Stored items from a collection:
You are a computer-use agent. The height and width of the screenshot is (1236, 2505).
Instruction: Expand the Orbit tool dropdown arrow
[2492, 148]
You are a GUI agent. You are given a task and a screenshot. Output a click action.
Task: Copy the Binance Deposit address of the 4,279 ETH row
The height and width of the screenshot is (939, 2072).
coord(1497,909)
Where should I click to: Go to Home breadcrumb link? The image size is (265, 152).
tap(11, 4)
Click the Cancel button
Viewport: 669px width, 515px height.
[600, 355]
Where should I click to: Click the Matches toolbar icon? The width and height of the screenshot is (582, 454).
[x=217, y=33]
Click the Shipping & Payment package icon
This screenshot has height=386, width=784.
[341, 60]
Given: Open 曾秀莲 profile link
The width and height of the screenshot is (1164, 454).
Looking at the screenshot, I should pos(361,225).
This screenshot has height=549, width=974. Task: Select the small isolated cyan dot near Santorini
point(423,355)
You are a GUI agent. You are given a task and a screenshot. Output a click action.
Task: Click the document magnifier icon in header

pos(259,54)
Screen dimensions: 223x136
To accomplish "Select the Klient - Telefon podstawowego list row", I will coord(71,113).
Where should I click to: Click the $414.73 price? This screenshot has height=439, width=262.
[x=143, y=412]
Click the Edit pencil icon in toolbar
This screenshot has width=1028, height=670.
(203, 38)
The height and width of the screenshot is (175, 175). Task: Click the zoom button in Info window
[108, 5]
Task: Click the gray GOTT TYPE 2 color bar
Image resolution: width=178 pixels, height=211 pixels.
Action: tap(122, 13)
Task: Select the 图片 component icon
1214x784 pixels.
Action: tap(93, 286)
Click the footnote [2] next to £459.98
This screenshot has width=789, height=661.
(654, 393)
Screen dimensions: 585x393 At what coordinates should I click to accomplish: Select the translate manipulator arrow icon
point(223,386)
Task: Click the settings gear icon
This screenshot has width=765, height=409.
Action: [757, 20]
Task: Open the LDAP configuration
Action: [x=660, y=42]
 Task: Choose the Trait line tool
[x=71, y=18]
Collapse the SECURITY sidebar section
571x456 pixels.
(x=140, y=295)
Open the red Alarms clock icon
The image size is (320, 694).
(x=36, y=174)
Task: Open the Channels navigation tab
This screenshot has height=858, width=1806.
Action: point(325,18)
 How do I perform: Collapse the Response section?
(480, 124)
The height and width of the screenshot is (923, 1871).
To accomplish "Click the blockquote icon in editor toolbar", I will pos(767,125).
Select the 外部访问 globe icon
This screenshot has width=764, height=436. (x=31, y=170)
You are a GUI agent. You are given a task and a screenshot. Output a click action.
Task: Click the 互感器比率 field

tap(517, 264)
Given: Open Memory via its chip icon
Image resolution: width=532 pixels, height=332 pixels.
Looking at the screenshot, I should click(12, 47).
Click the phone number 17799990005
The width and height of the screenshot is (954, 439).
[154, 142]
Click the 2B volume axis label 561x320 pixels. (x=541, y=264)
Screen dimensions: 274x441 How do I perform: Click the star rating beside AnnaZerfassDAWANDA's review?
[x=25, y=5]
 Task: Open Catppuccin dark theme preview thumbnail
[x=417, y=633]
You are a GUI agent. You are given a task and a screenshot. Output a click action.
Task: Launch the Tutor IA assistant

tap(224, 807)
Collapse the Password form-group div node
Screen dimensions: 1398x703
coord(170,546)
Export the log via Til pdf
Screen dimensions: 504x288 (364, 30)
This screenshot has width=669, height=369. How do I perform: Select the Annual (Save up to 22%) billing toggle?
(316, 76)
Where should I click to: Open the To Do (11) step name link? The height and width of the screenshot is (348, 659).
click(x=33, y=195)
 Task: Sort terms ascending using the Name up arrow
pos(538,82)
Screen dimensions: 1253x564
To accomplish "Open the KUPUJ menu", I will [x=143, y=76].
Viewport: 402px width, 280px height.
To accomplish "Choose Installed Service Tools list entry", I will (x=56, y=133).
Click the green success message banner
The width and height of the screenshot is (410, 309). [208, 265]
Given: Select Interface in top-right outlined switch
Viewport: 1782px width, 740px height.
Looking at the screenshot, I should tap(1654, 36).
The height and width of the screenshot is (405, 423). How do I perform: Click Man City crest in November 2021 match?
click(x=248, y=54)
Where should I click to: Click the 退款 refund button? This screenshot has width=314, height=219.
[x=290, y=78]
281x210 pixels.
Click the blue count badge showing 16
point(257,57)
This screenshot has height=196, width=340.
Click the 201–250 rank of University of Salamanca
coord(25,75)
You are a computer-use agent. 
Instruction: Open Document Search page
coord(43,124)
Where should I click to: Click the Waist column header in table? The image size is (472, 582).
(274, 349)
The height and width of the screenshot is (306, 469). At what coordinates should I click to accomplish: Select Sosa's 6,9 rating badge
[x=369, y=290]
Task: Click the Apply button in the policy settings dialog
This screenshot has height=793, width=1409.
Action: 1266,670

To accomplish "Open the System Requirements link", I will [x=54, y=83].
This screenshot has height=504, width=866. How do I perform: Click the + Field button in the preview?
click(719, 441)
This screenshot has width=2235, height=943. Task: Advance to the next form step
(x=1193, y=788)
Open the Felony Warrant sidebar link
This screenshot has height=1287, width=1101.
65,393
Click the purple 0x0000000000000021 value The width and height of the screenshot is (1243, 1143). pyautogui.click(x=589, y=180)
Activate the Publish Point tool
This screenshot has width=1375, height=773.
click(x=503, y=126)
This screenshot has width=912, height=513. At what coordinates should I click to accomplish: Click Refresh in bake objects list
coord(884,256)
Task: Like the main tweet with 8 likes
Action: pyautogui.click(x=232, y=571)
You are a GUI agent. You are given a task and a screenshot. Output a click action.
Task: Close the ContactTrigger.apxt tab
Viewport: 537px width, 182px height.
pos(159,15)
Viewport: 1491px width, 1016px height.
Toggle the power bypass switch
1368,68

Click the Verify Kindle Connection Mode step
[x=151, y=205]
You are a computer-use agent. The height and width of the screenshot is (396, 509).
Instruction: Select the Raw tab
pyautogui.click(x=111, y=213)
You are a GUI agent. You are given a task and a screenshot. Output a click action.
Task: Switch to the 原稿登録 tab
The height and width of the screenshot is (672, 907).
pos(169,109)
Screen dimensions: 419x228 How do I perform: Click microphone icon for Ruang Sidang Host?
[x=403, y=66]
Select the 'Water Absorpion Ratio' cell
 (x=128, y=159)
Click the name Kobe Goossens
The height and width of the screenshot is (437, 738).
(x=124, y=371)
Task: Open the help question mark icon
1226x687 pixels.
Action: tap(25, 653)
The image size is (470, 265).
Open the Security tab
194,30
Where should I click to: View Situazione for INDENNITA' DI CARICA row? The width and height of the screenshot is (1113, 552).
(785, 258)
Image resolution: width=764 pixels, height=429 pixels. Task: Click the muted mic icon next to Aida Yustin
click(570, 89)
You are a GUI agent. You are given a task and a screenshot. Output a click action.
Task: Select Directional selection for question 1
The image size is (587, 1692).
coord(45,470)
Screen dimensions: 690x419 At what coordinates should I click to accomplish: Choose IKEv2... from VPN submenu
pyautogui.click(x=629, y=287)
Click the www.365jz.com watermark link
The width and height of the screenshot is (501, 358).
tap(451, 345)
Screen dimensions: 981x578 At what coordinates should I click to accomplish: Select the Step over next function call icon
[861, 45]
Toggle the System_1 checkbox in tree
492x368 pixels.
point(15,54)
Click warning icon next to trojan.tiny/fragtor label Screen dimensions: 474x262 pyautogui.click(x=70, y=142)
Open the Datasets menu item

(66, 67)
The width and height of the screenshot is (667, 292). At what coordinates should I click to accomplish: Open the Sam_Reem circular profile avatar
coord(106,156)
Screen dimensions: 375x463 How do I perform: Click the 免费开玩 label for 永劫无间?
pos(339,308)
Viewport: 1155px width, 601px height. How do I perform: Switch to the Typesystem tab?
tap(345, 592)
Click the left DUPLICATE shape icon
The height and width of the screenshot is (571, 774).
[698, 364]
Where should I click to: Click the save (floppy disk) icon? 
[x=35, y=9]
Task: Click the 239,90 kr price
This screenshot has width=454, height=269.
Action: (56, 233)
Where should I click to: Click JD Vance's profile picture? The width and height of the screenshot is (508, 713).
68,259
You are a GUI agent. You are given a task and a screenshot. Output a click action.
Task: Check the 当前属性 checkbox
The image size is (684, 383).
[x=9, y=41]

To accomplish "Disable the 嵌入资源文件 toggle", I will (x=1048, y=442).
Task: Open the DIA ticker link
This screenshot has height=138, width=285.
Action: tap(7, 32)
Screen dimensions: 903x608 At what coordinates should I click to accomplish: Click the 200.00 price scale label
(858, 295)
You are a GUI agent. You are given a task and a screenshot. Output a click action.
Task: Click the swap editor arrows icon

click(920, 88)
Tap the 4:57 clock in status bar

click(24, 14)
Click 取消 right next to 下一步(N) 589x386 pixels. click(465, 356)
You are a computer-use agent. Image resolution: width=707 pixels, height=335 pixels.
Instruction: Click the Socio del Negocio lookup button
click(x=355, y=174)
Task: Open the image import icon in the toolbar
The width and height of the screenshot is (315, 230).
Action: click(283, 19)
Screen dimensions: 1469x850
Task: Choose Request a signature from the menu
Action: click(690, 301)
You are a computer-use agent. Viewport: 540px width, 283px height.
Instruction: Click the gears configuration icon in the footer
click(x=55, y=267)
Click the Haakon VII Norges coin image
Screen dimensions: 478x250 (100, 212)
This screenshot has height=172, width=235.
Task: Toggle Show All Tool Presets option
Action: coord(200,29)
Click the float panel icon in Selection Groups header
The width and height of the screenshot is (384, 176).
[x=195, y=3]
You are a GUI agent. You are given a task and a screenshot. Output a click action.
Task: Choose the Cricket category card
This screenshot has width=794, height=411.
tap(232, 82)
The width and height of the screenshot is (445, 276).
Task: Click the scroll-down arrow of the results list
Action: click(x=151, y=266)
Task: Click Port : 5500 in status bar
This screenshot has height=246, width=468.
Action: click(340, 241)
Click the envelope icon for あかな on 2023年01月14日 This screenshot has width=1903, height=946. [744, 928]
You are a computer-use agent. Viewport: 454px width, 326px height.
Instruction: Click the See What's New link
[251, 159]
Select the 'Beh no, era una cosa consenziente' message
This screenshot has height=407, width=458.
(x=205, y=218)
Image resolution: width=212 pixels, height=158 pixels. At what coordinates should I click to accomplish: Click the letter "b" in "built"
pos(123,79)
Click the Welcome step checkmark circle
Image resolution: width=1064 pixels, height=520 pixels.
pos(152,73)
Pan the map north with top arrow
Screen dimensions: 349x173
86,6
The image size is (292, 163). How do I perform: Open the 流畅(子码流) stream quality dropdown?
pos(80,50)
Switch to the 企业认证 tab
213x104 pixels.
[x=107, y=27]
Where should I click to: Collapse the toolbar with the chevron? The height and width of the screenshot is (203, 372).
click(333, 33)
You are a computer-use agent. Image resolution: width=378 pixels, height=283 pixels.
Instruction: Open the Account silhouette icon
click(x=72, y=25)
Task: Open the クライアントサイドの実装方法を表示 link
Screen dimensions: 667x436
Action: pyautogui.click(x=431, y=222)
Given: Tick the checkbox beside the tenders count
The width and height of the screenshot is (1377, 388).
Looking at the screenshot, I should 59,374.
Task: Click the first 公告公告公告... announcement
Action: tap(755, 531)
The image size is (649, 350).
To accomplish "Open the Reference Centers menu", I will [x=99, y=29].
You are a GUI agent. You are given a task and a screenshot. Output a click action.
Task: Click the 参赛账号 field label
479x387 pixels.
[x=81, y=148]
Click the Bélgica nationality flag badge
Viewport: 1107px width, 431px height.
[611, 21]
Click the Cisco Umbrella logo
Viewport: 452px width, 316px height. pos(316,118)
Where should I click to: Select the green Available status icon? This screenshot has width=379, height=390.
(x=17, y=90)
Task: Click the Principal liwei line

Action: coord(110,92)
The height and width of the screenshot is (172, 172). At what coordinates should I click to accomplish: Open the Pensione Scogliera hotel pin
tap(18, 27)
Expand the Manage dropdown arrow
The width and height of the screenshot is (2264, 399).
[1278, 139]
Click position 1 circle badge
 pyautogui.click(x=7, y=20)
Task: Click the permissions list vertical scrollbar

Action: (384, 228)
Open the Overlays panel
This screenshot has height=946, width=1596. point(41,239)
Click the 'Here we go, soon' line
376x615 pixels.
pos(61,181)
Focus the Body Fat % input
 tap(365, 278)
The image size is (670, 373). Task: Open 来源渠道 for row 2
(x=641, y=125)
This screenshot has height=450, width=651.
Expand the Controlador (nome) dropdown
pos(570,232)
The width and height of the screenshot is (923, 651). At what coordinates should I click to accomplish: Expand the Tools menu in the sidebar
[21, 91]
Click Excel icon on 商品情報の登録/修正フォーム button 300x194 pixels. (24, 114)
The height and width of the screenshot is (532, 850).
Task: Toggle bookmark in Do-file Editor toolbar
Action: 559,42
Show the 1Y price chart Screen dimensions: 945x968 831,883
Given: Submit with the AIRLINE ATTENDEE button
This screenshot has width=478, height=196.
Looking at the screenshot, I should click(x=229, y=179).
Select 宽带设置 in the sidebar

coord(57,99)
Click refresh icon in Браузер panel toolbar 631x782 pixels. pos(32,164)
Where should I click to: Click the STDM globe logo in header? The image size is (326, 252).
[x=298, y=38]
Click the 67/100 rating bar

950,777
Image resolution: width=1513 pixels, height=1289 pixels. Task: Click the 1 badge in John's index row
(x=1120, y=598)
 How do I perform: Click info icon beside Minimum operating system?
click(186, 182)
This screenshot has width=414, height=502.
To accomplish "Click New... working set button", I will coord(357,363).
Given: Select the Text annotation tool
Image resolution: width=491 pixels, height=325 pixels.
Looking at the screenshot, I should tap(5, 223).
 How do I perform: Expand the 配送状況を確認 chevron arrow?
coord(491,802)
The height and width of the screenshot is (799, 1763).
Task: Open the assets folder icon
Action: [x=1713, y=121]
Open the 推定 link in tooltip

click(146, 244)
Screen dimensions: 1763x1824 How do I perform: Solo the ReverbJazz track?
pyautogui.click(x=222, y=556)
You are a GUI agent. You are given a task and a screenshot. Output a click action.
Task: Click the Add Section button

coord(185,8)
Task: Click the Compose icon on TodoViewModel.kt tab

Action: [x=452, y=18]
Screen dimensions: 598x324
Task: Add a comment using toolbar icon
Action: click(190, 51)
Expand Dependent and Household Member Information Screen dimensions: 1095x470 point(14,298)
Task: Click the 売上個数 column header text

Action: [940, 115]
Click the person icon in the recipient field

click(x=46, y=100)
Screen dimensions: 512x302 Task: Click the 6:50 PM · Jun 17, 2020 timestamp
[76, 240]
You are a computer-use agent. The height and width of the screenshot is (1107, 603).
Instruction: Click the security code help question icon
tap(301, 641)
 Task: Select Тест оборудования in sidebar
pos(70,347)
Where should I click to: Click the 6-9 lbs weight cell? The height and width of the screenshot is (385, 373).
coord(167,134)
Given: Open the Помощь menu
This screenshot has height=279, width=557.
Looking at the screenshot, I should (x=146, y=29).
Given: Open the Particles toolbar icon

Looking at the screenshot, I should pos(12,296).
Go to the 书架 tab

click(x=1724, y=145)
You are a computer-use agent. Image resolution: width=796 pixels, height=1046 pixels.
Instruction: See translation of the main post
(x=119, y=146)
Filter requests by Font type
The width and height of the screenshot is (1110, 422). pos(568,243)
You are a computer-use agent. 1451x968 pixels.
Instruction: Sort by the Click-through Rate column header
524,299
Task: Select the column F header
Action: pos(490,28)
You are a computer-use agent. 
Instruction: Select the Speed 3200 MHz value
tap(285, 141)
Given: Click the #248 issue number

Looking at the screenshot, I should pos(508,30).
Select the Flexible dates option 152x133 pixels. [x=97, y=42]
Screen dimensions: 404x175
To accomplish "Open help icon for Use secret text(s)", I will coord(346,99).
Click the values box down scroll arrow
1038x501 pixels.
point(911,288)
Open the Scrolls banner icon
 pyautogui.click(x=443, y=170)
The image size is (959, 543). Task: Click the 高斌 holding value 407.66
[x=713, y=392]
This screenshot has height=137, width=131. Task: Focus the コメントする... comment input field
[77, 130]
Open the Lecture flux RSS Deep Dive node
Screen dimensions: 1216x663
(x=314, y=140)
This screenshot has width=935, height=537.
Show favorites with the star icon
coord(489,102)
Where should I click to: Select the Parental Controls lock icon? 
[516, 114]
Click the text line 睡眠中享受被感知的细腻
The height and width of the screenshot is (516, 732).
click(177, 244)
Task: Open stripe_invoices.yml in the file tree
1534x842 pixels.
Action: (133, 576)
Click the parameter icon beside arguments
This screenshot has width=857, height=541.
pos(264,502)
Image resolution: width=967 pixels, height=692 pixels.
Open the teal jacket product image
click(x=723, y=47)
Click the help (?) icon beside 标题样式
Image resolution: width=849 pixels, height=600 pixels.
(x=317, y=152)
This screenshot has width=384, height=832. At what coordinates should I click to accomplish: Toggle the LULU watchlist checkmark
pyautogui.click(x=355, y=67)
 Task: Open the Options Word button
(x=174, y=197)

### [Written problem]
Format the material as a JSON list of strings, one string per line, with blank lines omitted, starting with the line containing "Click Excel icon" and continuing through the line containing "click(146, 244)".

### [Response to this exercise]
[
  "Click Excel icon on 商品情報の登録/修正フォーム button 300x194 pixels. (24, 114)",
  "The height and width of the screenshot is (532, 850).",
  "Task: Toggle bookmark in Do-file Editor toolbar",
  "Action: 559,42",
  "Show the 1Y price chart Screen dimensions: 945x968 831,883",
  "Given: Submit with the AIRLINE ATTENDEE button",
  "This screenshot has width=478, height=196.",
  "Looking at the screenshot, I should click(x=229, y=179).",
  "Select 宽带设置 in the sidebar",
  "coord(57,99)",
  "Click refresh icon in Браузер panel toolbar 631x782 pixels. pos(32,164)",
  "Where should I click to: Click the STDM globe logo in header? The image size is (326, 252).",
  "[x=298, y=38]",
  "Click the 67/100 rating bar",
  "950,777",
  "Image resolution: width=1513 pixels, height=1289 pixels. Task: Click the 1 badge in John's index row",
  "(x=1120, y=598)",
  " How do I perform: Click info icon beside Minimum operating system?",
  "click(186, 182)",
  "This screenshot has width=414, height=502.",
  "To accomplish \"Click New... working set button\", I will coord(357,363).",
  "Given: Select the Text annotation tool",
  "Image resolution: width=491 pixels, height=325 pixels.",
  "Looking at the screenshot, I should tap(5, 223).",
  " How do I perform: Expand the 配送状況を確認 chevron arrow?",
  "coord(491,802)",
  "The height and width of the screenshot is (799, 1763).",
  "Task: Open the assets folder icon",
  "Action: [x=1713, y=121]",
  "Open the 推定 link in tooltip",
  "click(146, 244)"
]